The Public Space Database Project
- Professor Setha Low, The Graduate Center CUNY
- Michael Mehaffy, guest researcher, KTH the Centre for the Future of Places
- Professor David Brain, New College of Florida
- Associate Professor Vikas Mehta, University of Cincinnati
Growing out of the previous Future of Places partnership with UN-Habitat, the Public Space Database Project is a compilation of the most significant research literature on public space, with findings relevant to current policy, education and practice. Among the topic addressed by the research is, why public space is important for cities’ economic, social and ecological performance; how it is used in different conditions by different populations; how it can be created and maintained; how it declines; and how governments, professionals and stakeholders can create, protect and improve successful public spaces.
The database is intended as a key resource toward the implementation of the New Urban Agenda, the outcome document of the United Nations’ Habitat III conference. as part of the Centre’s current Memorandum of Understanding with UN-Habitat. Key participants now at the Centre (and formerly with the Future of Places partnership) played roles in developing the language of the New Urban Agenda as it addressed the topic of public space.
Since at least the 1960s, a large body of field research literature has accumulated on public space and city design. Nevertheless, there is still no central platform that connects the work that has been done, or that facilitates dialogue for greater cross-pollination between disciplines. Perhaps this lack of an evidence base for policy and practice is one reason why - despite the scientific and empirical evidence, good will and necessity - many cities still don’t get public space right. Designing safe, sustainable and healthy cities is the outcome of complex dialogues between many stakeholders, all with their own agenda. Urban form depends on the know-how of a plethora of actors; architects, urban planners, academics from different disciplines, politicians, traffic planners, and engineers, to name a few. To decrease the distance between practitioners operating in silos, platforms are needed where expert knowledge can be found in one place with a common terminology.

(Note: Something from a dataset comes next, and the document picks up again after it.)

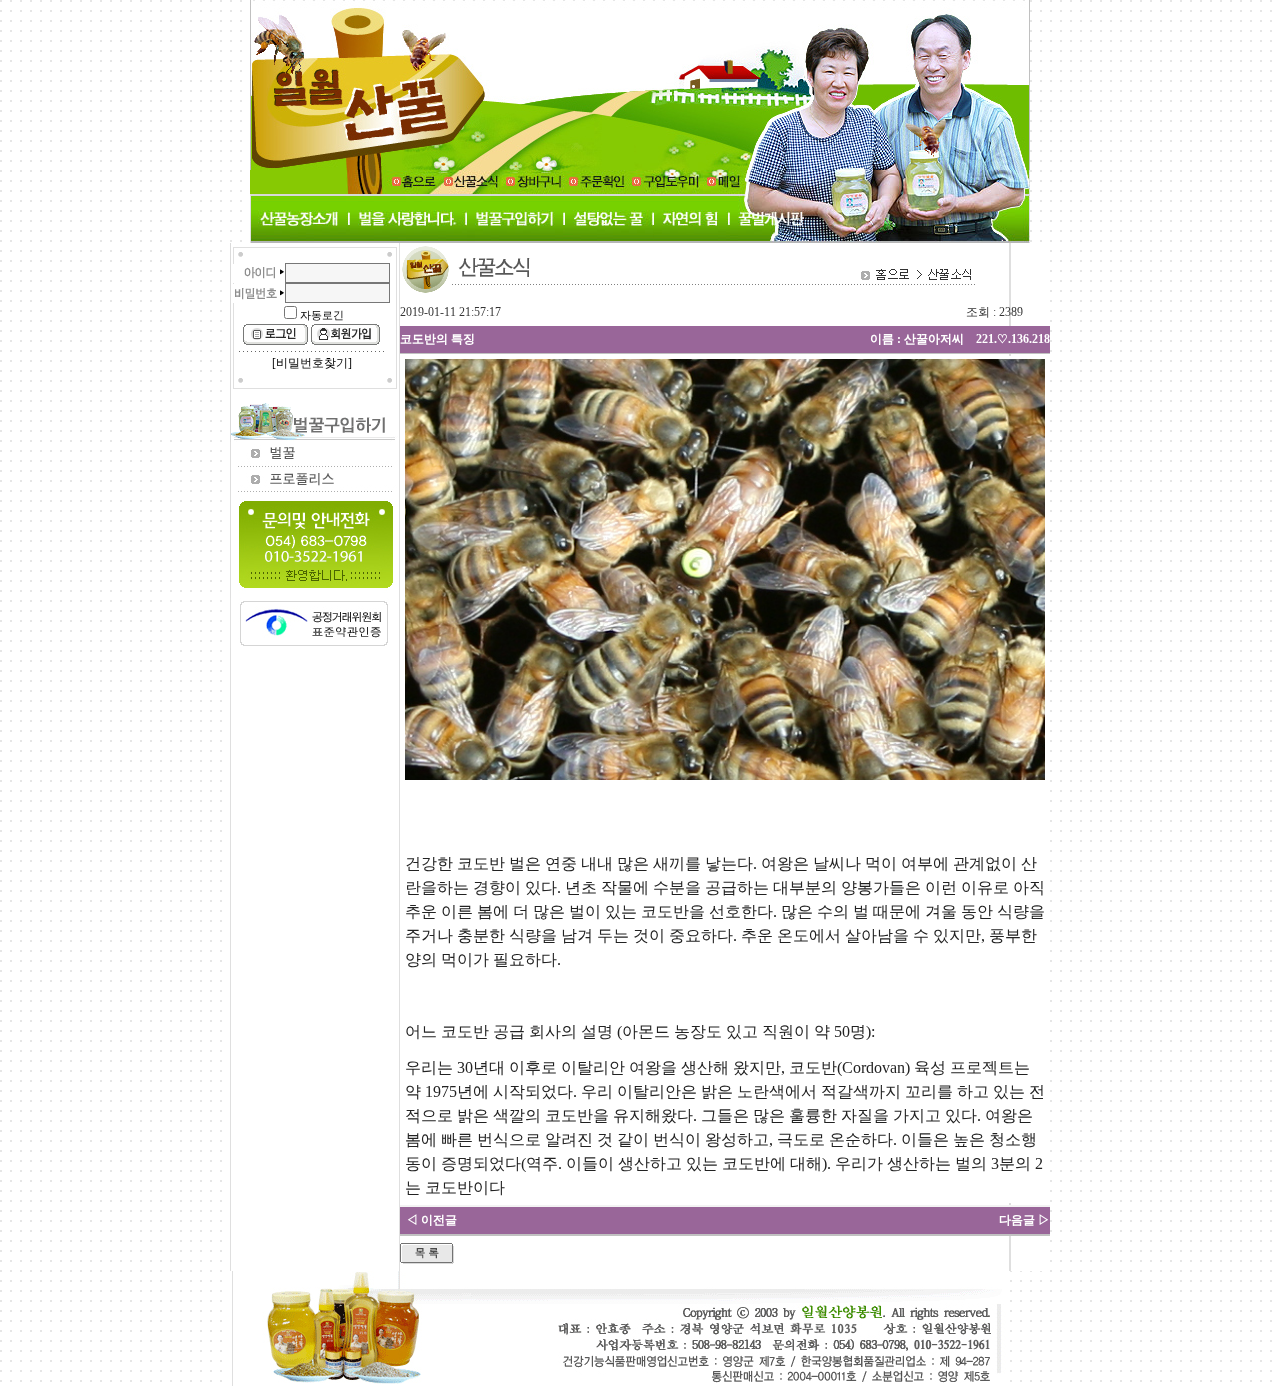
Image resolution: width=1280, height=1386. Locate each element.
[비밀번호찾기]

The purpose of the Public Space Database Project is precisely this: to collect relevant research from different academic fields, and merge it into one body of knowledge accessible and understandable by all. To enable a joint language on public space within which all identified research could be organized, a number of categories, called meta-data, were created. The meta-data is developed collectively by the academic research team, and consists of a set of information categories that are used to amalgamate similar research phenomena into cross-disciplinary groups, independently of their origin in any specific academic discipline.
With the support of a capable and highly motivated team made up by academics and practitioners, the database reflects a systematic effort to consolidate research findings, and bridge the epistemological gaps between disciplines. By mapping out and categorizing past and current knowledge, the database will furthermore be an invaluable resource for identifying gaps in knowledge and research, to better target new and needed research.
The research team includes leaders in the field of public space research, together with sub-teams of their graduate students: Professor Setha Low (anthropology and environmental psychology) and two students at City University of New York; Professor David Brain (sociology) and two students at New College of Florida; and Professor Vikas Mehta (urban planning and design) and one colleague at the University of Cincinnati. The team also relies on a board of advisors, including eminent scholars from other institutions.